Start of Block
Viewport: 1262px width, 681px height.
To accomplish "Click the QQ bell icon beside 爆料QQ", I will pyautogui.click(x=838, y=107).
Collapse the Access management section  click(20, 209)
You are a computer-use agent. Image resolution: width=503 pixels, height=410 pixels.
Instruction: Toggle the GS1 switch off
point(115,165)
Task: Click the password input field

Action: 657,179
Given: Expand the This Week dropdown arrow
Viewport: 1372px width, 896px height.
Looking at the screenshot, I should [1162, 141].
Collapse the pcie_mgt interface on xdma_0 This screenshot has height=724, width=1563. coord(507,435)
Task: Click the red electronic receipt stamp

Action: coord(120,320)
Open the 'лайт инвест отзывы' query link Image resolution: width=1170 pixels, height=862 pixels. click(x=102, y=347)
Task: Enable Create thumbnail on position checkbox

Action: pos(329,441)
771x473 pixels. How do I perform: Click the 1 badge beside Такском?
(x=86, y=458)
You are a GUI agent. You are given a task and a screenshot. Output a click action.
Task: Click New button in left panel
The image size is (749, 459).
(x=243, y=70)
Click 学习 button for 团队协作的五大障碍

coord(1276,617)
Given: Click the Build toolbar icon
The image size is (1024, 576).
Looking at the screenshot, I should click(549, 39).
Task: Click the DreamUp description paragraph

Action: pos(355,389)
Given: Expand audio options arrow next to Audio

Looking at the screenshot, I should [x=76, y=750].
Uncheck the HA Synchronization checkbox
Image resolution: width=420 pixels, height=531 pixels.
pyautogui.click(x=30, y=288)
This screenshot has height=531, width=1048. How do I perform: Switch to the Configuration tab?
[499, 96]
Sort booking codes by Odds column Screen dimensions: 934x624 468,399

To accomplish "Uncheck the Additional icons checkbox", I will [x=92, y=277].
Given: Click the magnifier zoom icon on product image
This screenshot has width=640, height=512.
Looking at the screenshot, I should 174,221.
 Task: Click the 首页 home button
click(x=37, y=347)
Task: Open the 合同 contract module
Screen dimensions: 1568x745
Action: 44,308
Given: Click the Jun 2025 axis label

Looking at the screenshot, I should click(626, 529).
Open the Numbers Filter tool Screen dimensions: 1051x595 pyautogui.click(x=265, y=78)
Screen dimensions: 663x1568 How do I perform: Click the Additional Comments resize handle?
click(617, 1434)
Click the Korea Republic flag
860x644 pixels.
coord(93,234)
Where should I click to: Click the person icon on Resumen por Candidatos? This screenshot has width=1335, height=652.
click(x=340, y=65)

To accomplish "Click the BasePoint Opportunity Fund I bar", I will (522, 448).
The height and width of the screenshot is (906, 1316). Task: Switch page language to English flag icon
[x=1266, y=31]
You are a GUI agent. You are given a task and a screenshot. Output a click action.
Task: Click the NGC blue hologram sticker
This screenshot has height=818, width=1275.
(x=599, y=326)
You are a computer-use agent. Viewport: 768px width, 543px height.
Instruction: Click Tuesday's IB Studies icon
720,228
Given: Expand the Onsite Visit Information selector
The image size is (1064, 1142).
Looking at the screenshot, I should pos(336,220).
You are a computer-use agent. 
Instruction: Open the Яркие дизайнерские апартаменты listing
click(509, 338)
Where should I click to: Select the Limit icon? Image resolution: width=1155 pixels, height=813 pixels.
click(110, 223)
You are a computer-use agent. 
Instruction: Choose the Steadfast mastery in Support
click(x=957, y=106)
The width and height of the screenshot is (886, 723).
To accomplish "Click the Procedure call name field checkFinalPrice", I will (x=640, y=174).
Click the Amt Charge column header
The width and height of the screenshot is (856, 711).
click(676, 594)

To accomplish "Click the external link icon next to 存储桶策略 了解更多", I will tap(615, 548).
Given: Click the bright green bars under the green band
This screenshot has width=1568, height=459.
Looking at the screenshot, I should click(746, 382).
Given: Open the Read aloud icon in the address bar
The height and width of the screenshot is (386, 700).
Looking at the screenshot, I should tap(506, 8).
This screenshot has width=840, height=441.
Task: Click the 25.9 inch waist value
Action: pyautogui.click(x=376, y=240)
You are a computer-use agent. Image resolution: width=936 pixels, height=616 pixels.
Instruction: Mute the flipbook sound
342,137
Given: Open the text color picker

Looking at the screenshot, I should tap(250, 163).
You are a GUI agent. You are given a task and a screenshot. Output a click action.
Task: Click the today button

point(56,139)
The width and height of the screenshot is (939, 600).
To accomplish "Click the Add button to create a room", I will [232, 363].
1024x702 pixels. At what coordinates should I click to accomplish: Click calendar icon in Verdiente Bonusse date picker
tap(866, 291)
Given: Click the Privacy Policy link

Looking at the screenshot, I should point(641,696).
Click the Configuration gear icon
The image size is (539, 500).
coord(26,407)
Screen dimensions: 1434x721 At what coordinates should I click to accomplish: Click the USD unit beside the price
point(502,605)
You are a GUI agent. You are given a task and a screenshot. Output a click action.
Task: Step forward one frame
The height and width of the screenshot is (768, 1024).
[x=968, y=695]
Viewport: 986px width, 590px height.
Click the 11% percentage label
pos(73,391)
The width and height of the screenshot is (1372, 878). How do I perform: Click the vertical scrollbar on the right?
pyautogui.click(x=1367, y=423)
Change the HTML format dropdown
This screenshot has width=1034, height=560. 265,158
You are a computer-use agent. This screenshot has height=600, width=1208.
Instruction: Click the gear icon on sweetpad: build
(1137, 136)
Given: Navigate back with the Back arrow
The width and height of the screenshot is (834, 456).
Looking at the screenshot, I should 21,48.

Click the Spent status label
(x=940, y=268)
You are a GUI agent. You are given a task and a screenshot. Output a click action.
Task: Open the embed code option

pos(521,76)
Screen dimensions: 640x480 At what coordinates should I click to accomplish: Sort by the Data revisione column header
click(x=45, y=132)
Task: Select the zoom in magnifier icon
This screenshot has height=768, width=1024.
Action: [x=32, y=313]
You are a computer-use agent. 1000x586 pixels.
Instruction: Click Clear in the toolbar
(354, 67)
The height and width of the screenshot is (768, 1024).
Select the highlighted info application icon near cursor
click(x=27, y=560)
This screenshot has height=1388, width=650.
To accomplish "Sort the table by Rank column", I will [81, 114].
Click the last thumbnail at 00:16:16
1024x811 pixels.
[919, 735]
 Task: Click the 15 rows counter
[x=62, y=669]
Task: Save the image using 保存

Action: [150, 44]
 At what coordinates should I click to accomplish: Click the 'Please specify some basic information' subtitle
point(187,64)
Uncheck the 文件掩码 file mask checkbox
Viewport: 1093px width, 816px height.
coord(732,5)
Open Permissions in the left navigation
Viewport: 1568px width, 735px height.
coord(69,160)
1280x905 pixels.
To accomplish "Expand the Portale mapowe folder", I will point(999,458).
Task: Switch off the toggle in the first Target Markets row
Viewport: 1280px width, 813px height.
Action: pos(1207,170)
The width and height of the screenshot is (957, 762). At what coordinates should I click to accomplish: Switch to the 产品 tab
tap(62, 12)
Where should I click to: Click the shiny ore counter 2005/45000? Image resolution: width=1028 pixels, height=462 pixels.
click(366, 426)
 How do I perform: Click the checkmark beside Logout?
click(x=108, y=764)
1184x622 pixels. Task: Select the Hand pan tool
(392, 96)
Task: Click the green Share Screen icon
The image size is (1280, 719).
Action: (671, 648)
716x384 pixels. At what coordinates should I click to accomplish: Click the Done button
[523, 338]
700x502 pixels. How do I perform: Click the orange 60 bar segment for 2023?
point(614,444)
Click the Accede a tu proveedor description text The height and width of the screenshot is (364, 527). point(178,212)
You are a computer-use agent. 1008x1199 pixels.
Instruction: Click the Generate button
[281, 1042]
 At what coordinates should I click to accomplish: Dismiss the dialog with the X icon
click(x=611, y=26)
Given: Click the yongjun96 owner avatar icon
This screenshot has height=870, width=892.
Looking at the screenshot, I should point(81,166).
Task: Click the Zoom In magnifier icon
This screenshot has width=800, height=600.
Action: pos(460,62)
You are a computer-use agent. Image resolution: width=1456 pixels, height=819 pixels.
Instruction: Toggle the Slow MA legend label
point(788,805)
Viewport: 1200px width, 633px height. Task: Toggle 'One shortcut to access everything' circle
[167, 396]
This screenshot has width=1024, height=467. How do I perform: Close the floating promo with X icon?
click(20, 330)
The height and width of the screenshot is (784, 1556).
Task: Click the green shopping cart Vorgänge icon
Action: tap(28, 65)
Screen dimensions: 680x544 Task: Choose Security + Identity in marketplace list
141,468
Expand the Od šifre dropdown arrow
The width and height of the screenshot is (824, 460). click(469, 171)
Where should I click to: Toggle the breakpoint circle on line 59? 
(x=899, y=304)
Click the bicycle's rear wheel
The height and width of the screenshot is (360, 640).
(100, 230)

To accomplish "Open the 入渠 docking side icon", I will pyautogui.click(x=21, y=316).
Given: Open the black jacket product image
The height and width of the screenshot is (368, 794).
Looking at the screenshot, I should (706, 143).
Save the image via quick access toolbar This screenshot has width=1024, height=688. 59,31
End of Block
### How to complete this task
For this listing, copy out every line that includes the word "product".

### Exercise answer
Given: Click the magnifier zoom icon on product image
Given: Open the black jacket product image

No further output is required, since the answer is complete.